Iran continues to refuse to negotiate directly with the United States to salvage the 2015 nuclear deal. International talks about ways to revive that deal will resume on Monday after being on hold for months, but there seems to be no prospect for the time being on a breakthrough.

 

Diplomats from Germany, France, the United Kingdom, Russia and China return to the Austrian capital Vienna after five months to mediate between Iran and the US. Washington wants the Iranians to curb their nuclear program so that the development of nuclear weapons remains out of reach. Iran’s rulers want to get rid of international sanctions.

Negotiators were not very optimistic in the run-up to the talks. “We don’t think the West really wants an agreement,” Iranian negotiator Ali Bagheri said. In turn, Bagheri’s American counterpart, Robert Malley, alluded to new measures if the Iranians were not sufficiently constructive.

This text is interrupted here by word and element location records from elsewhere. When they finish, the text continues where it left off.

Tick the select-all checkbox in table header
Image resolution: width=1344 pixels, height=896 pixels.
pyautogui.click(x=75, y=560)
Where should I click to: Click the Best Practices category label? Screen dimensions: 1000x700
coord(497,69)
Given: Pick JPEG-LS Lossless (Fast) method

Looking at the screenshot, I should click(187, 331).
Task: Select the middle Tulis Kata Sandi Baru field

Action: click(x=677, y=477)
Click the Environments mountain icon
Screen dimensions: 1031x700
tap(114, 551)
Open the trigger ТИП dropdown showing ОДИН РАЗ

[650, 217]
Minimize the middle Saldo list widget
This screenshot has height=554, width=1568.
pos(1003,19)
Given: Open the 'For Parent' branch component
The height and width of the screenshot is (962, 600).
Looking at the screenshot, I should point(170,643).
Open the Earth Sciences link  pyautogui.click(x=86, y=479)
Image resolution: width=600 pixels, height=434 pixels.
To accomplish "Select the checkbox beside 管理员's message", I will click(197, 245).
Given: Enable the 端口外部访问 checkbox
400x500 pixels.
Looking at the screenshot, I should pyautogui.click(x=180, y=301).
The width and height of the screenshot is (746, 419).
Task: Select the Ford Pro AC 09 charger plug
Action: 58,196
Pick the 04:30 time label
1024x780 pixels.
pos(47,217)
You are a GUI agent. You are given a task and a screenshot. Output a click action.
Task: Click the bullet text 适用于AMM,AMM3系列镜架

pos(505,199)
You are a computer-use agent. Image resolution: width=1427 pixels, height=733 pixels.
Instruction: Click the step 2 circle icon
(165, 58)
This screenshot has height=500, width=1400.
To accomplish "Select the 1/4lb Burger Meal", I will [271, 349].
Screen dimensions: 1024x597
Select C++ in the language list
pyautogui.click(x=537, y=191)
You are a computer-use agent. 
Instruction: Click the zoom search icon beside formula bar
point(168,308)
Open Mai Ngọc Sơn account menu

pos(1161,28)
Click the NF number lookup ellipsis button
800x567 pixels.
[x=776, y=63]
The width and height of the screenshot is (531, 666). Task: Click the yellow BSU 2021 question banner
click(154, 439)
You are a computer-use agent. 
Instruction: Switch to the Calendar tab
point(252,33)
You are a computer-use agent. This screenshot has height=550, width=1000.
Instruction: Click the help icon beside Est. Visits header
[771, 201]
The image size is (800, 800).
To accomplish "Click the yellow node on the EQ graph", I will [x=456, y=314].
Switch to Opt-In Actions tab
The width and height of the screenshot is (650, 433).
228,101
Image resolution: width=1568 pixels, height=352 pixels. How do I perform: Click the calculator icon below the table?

Iranian Foreign Minister Hossein Amir-Abdollahian has already ruled out his diplomats negotiating directly with the US delegation. Diplomats from the two countries are not even supposed to sit at the same table. That means that their colleagues from other countries have to transfer messages back and forth.

There was already an international agreement on Iran’s nuclear program in 2015, but that was short-lived. Then-U.S. President Donald Trump tossed the agreement in the trash in 2018 and again imposed severe sanctions on Iran. He felt that the administration of his predecessor Barack Obama had made a bad deal. Iran then also stopped complying with the agreements.

Now that Trump has left the White House, the international community is trying to revive the nuclear deal. In Iran, meanwhile, there was also a change of power. The relatively moderate president Hassan Rouhani had to make way for the hardliner Ebrahim Raisi last summer.